What this task involves:
Please keep to the lines below from the one with "Open options menu for Industrias block" through the one with "Instruction: Click the IRE activity link", and restate them word for word, ends included.
━━━ Information provided
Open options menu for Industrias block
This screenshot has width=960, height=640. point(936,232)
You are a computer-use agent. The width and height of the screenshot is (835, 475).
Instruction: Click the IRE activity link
━━━━━━
━━━ Information provided
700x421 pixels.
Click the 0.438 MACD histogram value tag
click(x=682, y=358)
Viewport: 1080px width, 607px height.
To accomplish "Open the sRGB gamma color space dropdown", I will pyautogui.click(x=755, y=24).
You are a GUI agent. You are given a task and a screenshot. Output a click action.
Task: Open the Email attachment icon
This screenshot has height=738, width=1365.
━━━━━━
Task response:
Open options menu for Industrias block
This screenshot has width=960, height=640. point(936,232)
You are a computer-use agent. The width and height of the screenshot is (835, 475).
Instruction: Click the IRE activity link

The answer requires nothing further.